• **Given data**

────────────────

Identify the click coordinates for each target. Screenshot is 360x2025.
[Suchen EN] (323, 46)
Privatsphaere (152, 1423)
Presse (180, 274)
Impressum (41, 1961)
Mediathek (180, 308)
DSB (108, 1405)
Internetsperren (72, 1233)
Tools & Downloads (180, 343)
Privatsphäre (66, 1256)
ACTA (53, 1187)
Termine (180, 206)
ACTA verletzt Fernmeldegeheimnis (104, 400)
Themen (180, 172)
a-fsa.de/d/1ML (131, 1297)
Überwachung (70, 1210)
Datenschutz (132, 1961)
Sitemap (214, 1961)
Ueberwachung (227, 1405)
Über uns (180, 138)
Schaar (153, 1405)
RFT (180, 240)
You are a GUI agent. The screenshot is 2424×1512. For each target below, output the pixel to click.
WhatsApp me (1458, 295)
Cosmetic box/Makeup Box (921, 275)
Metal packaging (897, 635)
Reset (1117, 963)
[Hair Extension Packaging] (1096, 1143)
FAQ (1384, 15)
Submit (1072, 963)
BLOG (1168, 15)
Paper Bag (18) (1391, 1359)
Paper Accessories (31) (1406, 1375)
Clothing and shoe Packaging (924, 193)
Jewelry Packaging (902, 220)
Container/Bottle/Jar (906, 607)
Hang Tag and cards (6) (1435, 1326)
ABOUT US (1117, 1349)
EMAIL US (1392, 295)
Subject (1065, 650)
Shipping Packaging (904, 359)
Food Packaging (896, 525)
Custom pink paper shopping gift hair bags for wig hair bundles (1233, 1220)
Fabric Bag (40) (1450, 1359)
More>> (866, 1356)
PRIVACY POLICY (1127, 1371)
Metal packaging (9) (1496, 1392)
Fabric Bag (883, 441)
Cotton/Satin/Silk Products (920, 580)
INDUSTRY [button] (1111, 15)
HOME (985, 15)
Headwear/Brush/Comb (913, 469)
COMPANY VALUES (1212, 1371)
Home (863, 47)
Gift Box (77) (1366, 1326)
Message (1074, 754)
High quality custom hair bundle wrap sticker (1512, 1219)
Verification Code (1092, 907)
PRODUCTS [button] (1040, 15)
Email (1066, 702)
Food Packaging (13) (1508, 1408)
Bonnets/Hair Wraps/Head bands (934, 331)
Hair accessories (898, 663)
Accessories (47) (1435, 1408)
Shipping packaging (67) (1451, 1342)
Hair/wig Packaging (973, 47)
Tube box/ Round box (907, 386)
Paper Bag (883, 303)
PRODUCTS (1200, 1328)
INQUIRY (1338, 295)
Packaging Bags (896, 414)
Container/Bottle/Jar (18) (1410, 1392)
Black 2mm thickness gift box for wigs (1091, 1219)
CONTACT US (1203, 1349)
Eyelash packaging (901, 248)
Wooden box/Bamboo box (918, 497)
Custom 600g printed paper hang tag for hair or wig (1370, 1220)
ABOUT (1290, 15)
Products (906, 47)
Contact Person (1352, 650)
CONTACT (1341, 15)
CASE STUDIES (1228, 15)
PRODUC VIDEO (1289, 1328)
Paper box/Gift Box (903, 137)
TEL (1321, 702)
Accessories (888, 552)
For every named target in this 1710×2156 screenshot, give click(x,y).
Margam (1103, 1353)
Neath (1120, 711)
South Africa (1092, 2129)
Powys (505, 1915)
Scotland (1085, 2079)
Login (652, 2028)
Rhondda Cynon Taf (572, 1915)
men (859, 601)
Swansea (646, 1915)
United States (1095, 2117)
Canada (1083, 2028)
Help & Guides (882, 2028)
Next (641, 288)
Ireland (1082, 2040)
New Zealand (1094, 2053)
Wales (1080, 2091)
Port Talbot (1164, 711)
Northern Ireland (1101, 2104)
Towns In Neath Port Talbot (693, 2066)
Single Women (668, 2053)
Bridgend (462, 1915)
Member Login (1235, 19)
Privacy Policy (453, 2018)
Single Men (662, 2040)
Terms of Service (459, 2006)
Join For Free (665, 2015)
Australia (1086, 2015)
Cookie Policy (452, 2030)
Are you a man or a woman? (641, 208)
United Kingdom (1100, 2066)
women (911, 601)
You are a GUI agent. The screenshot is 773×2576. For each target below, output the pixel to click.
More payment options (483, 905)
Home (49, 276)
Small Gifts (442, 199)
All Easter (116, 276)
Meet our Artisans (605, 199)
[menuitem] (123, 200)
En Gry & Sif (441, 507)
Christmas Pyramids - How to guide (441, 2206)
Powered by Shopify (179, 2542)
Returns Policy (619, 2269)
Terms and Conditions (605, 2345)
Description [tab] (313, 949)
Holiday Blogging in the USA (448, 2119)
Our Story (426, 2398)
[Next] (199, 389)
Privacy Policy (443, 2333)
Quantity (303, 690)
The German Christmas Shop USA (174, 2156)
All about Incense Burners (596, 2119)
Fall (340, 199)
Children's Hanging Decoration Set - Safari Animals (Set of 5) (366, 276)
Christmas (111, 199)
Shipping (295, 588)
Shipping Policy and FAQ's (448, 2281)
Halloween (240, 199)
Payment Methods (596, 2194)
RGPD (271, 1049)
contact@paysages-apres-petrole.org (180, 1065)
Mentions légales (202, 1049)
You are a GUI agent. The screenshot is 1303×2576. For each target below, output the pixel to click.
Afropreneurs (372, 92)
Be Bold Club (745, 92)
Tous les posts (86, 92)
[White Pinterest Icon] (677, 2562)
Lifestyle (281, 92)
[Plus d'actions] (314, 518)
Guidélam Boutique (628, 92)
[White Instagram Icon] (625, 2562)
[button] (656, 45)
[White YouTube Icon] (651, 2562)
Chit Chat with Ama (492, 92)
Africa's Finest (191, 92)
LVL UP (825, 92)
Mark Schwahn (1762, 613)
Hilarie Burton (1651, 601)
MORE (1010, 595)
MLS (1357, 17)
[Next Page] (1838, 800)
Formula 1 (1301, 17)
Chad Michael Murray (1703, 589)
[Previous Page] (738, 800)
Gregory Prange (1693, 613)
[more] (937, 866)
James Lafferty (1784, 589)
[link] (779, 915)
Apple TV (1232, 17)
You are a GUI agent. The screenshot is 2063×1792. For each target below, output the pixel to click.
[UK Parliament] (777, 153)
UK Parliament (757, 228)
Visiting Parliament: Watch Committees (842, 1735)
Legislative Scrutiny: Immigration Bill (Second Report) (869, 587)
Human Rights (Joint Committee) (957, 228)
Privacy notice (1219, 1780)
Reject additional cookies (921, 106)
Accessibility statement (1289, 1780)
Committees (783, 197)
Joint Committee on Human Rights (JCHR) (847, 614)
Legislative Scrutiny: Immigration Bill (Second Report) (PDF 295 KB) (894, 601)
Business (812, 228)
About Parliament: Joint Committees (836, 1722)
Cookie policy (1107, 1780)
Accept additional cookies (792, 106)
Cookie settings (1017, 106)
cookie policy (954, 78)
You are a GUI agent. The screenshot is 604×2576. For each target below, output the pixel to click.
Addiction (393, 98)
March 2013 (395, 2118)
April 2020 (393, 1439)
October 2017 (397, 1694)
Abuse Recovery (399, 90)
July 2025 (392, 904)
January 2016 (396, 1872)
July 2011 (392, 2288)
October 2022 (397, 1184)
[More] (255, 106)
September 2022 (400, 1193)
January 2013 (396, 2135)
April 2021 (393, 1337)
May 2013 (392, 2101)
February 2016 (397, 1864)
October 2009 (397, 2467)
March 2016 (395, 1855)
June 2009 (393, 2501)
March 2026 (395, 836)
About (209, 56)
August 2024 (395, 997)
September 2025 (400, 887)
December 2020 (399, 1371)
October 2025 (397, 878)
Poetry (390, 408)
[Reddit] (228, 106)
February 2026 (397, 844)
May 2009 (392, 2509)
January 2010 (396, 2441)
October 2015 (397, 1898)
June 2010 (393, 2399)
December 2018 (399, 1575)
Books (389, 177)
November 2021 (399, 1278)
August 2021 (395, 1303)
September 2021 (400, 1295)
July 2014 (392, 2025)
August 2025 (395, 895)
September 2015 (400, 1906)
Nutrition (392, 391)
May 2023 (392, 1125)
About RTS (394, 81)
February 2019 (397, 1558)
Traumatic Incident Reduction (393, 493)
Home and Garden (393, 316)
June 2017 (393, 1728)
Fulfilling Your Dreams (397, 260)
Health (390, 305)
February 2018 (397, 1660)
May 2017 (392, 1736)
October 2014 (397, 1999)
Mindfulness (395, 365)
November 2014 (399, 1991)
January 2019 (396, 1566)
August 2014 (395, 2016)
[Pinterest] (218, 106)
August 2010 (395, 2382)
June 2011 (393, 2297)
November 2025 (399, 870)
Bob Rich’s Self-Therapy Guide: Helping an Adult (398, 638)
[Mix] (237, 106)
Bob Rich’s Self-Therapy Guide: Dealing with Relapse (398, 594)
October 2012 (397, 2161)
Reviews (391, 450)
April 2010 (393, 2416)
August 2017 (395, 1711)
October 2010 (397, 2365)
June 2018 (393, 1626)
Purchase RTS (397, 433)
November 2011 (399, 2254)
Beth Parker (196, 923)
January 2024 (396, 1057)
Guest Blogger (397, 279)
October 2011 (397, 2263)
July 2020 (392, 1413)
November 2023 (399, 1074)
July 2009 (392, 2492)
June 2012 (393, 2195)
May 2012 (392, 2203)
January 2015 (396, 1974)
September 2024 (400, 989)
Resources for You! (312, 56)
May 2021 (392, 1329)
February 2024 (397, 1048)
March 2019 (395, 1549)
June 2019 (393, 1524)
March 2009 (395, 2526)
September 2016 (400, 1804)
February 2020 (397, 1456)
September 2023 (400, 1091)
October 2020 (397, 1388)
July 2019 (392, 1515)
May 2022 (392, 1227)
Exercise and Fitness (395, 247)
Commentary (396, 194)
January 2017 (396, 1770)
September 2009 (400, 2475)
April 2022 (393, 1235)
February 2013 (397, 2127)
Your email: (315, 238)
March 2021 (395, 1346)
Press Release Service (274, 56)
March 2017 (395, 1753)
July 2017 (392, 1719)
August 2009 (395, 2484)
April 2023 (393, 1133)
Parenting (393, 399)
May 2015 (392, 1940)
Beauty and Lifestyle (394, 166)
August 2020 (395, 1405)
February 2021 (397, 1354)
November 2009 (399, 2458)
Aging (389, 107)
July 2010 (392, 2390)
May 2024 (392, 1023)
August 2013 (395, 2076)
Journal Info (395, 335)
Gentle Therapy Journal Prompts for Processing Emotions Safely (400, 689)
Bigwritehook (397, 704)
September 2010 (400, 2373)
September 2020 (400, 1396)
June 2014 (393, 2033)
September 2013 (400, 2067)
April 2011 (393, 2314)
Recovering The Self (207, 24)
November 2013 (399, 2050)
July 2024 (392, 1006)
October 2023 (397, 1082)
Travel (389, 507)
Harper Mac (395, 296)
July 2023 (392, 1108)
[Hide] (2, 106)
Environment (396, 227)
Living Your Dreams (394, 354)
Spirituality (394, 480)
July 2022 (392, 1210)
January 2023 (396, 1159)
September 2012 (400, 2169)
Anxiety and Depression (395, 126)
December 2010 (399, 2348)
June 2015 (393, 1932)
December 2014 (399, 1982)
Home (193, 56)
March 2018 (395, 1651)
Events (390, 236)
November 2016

────────────────

• **Your goal**
Exactly repeat the lines above, from the opening line through the one with "Wooden box/Bamboo box (918, 497)", and include nothing else.

• **Answer section**
Identify the click coordinates for each target. Screenshot is 360x2025.
[Suchen EN] (323, 46)
Privatsphaere (152, 1423)
Presse (180, 274)
Impressum (41, 1961)
Mediathek (180, 308)
DSB (108, 1405)
Internetsperren (72, 1233)
Tools & Downloads (180, 343)
Privatsphäre (66, 1256)
ACTA (53, 1187)
Termine (180, 206)
ACTA verletzt Fernmeldegeheimnis (104, 400)
Themen (180, 172)
a-fsa.de/d/1ML (131, 1297)
Überwachung (70, 1210)
Datenschutz (132, 1961)
Sitemap (214, 1961)
Ueberwachung (227, 1405)
Über uns (180, 138)
Schaar (153, 1405)
RFT (180, 240)
You are a GUI agent. The screenshot is 2424×1512. For each target below, output the pixel to click.
WhatsApp me (1458, 295)
Cosmetic box/Makeup Box (921, 275)
Metal packaging (897, 635)
Reset (1117, 963)
[Hair Extension Packaging] (1096, 1143)
FAQ (1384, 15)
Submit (1072, 963)
BLOG (1168, 15)
Paper Bag (18) (1391, 1359)
Paper Accessories (31) (1406, 1375)
Clothing and shoe Packaging (924, 193)
Jewelry Packaging (902, 220)
Container/Bottle/Jar (906, 607)
Hang Tag and cards (6) (1435, 1326)
ABOUT US (1117, 1349)
EMAIL US (1392, 295)
Subject (1065, 650)
Shipping Packaging (904, 359)
Food Packaging (896, 525)
Custom pink paper shopping gift hair bags for wig hair bundles (1233, 1220)
Fabric Bag (40) (1450, 1359)
More>> (866, 1356)
PRIVACY POLICY (1127, 1371)
Metal packaging (9) (1496, 1392)
Fabric Bag (883, 441)
Cotton/Satin/Silk Products (920, 580)
INDUSTRY [button] (1111, 15)
HOME (985, 15)
Headwear/Brush/Comb (913, 469)
COMPANY VALUES (1212, 1371)
Home (863, 47)
Gift Box (77) (1366, 1326)
Message (1074, 754)
High quality custom hair bundle wrap sticker (1512, 1219)
Verification Code (1092, 907)
PRODUCTS [button] (1040, 15)
Email (1066, 702)
Food Packaging (13) (1508, 1408)
Bonnets/Hair Wraps/Head bands (934, 331)
Hair accessories (898, 663)
Accessories (47) (1435, 1408)
Shipping packaging (67) (1451, 1342)
Hair/wig Packaging (973, 47)
Tube box/ Round box (907, 386)
Paper Bag (883, 303)
PRODUCTS (1200, 1328)
INQUIRY (1338, 295)
Packaging Bags (896, 414)
Container/Bottle/Jar (18) (1410, 1392)
Black 2mm thickness gift box for wigs (1091, 1219)
CONTACT US (1203, 1349)
Eyelash packaging (901, 248)
Wooden box/Bamboo box (918, 497)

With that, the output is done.